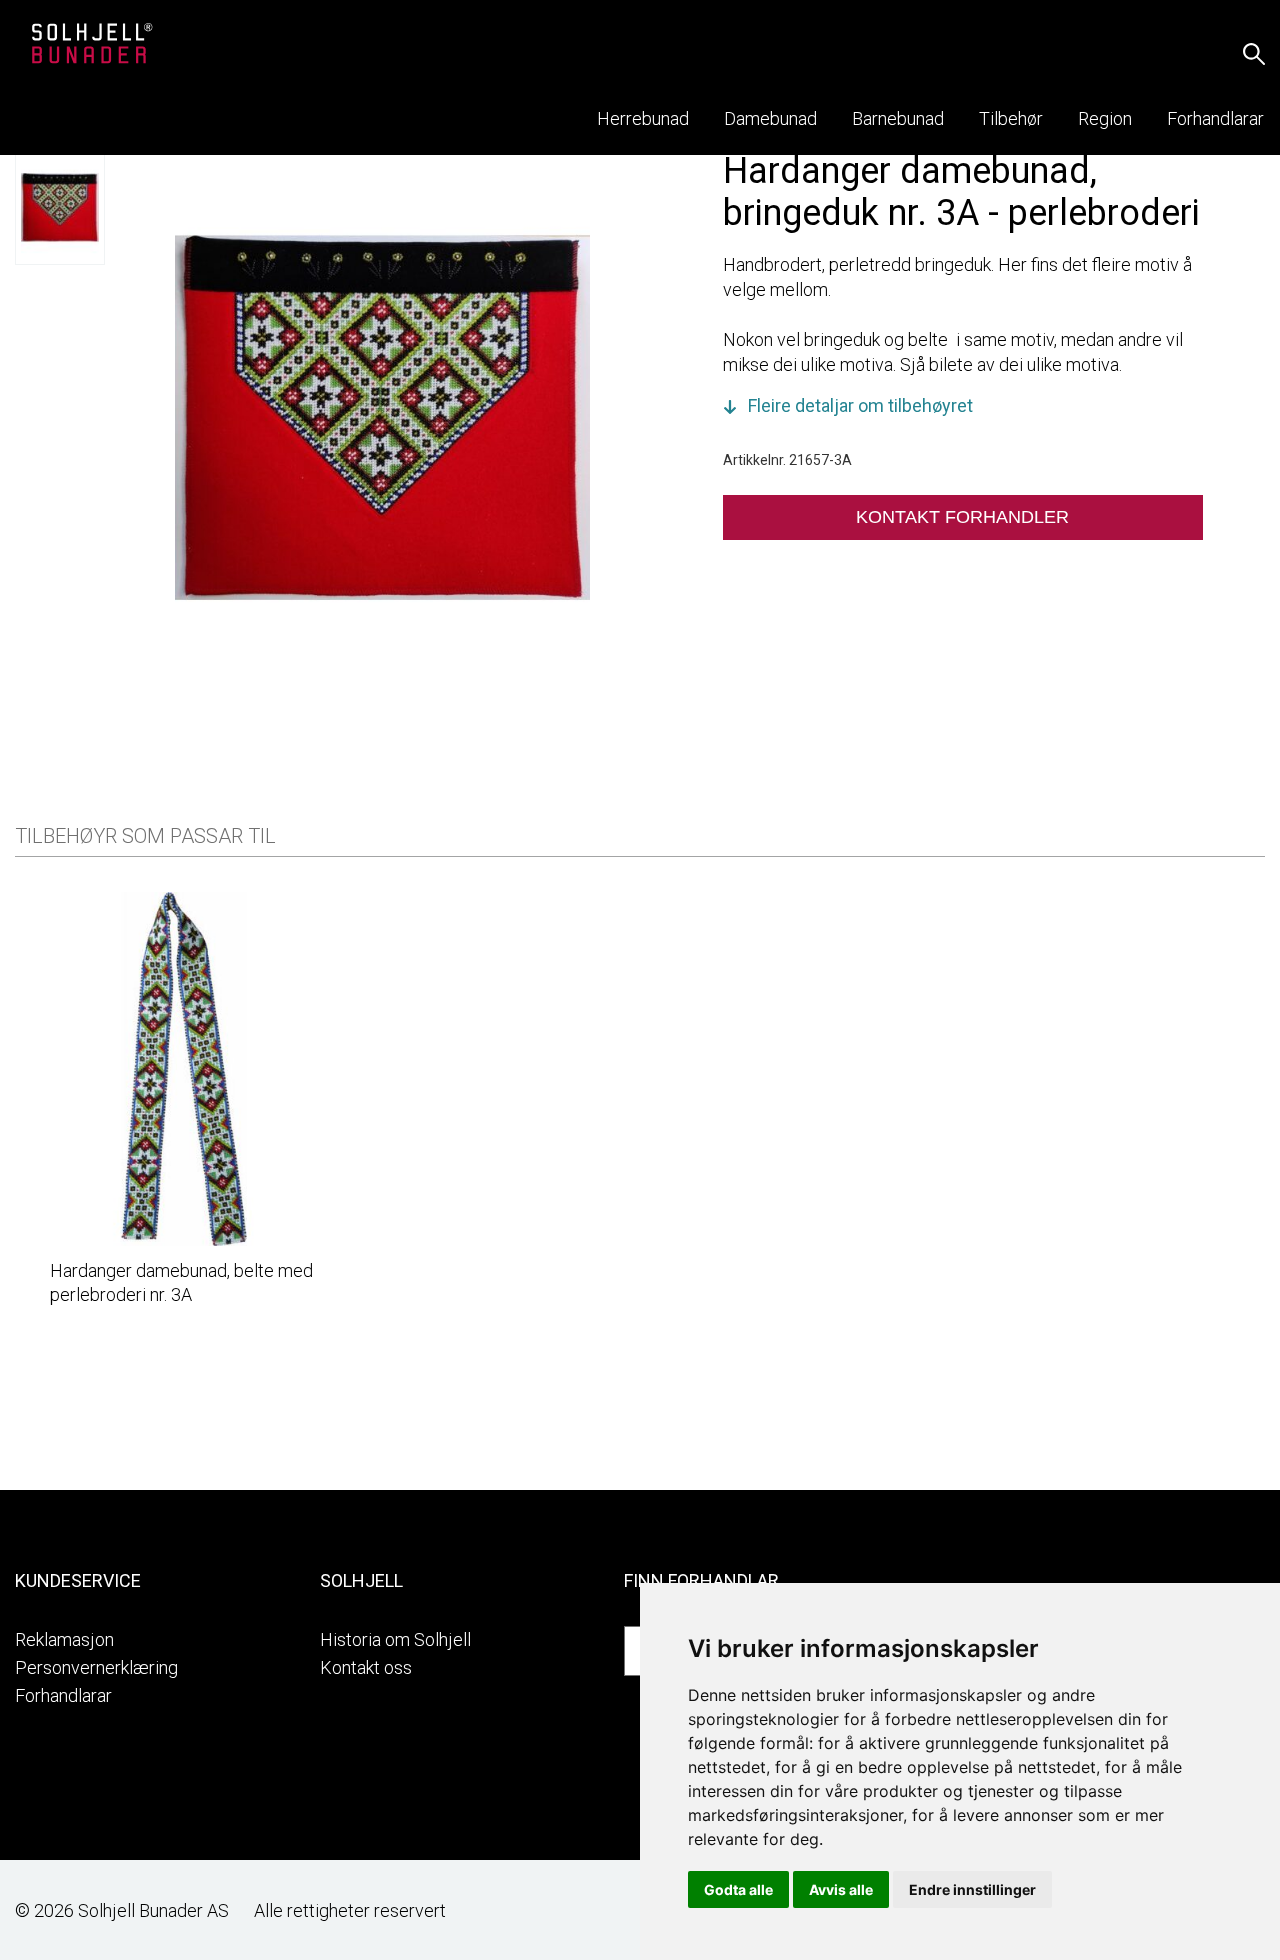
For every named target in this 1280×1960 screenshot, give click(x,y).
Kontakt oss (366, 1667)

---+---

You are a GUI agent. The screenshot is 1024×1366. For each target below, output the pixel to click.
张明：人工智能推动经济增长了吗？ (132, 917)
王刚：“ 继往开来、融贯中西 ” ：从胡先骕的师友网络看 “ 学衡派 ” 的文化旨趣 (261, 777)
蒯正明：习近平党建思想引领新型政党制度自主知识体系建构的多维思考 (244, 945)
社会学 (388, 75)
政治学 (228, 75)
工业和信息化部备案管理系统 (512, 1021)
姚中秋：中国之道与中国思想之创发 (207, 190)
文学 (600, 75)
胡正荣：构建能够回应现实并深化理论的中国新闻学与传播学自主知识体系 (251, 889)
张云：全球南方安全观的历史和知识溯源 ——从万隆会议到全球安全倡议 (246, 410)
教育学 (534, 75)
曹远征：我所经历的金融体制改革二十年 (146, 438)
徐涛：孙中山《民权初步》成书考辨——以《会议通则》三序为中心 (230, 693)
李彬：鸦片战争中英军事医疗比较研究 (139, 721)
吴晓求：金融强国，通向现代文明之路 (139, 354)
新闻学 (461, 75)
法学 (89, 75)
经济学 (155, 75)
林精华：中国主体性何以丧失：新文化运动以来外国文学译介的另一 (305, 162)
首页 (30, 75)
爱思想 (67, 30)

---+---

- [What you need to do]
Each line in the entries above, starting at the line with "For every named" and ending at the line with "Kontakt oss (366, 1667)", is to be printed exactly, and only those lines.

- [Problem solution]
For every named target in this 1280×1960 screenshot, give click(x,y).
Kontakt oss (366, 1667)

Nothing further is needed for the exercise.